1830 painting by Adam August Müller

The Hall of Antiquities at Charlottenborg Palace, Copenhagen is a 19th-century painting by Danish artist Adam August Müller. Done in oil on canvas, the painting depicts a young custodian guarding the hall of antiquities at Charlottenborg Palace, Copenhagen. The work is currently in the collection of the Metropolitan Museum of Art.
== Description ==
=== Background ===
Produced in 1830, Hall of Antiquities was painted by Adam August Müller while the young artist was under the tutelage of Christoffer Wilhelm Eckersberg. A prominent artist of the Danish Golden Age, Eckersberg encouraged his young student to produce paintings in his own style; with the support of his influential tutor, Müller was able to paint in the style of History painting—an uncommon genre among Danish painters of the time.

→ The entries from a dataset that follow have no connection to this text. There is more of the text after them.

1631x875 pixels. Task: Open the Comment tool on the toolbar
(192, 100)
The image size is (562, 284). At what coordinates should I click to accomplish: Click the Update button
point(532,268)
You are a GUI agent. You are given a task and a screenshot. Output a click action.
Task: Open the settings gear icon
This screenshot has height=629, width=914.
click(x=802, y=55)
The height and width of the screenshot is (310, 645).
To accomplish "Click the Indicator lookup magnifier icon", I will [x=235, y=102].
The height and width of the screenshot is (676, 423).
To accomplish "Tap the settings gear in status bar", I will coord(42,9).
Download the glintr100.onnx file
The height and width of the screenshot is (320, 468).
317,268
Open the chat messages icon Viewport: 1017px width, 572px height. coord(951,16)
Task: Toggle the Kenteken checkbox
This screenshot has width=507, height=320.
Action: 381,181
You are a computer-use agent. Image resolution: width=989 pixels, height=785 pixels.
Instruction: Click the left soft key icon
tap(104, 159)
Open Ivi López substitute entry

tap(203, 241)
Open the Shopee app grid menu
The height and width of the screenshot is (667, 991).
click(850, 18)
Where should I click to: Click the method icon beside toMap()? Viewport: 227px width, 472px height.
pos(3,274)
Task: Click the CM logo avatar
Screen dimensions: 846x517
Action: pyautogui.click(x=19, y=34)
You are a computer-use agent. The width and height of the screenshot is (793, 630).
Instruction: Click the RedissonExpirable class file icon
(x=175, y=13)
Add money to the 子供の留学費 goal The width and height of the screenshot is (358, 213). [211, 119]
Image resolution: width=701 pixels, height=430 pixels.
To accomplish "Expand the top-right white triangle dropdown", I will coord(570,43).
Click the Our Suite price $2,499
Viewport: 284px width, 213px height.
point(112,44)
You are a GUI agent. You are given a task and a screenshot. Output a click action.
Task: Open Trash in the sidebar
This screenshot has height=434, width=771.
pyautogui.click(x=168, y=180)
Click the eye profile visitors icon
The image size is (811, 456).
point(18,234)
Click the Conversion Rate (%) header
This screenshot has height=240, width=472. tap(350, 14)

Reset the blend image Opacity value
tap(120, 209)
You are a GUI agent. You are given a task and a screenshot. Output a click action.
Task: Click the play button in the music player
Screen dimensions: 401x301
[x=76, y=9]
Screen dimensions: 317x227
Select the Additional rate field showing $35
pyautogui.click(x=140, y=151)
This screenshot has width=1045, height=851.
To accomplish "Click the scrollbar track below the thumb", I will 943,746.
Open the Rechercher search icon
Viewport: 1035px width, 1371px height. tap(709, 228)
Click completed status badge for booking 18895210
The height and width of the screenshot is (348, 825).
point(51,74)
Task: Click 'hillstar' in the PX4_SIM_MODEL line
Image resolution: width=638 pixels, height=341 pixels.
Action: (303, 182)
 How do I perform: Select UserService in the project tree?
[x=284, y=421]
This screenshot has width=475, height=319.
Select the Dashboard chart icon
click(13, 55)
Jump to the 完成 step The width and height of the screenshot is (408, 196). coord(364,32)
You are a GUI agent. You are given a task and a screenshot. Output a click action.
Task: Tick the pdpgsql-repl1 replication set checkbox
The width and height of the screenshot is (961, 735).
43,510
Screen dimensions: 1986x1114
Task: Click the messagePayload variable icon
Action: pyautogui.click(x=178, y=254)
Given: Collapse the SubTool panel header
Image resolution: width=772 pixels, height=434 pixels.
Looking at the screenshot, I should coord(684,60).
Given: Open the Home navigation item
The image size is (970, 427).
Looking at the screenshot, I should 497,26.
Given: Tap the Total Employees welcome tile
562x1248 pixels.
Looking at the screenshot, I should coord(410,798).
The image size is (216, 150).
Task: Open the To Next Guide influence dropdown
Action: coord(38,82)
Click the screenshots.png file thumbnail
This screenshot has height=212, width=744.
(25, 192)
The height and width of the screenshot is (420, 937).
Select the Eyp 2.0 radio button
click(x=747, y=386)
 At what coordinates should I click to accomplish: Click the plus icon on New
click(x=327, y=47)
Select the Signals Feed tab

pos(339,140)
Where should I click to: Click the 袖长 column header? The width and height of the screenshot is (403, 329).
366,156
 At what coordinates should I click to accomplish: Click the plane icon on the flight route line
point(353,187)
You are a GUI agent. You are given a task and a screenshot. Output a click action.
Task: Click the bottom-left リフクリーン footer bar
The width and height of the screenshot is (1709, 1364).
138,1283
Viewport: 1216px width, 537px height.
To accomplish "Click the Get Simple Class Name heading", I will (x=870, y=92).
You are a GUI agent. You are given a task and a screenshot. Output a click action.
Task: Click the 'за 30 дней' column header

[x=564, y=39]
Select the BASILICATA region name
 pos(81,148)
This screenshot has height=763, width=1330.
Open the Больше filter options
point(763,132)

At the time of Müller's rendering of Hall of Antiquities, the most extensive collection of antiquities in Denmark was located in Charlottenborg Palace. The palace was also the seat of the Royal Danish Academy of Fine Art, and as such was attached great cultural importance in Denmark.

=== Painting ===
Müller's work depicts three chambers in Charlottenborg Palace's hall of antiquities. Several Hellenic sculptures can be seen, as can the relief Hector's Body Surrounded by His Mourning Family, by the contemporaneous Herman Wilhelm Bissen. A single young man (a custodian) can be seen, dressed in the red frock uniform of the palace.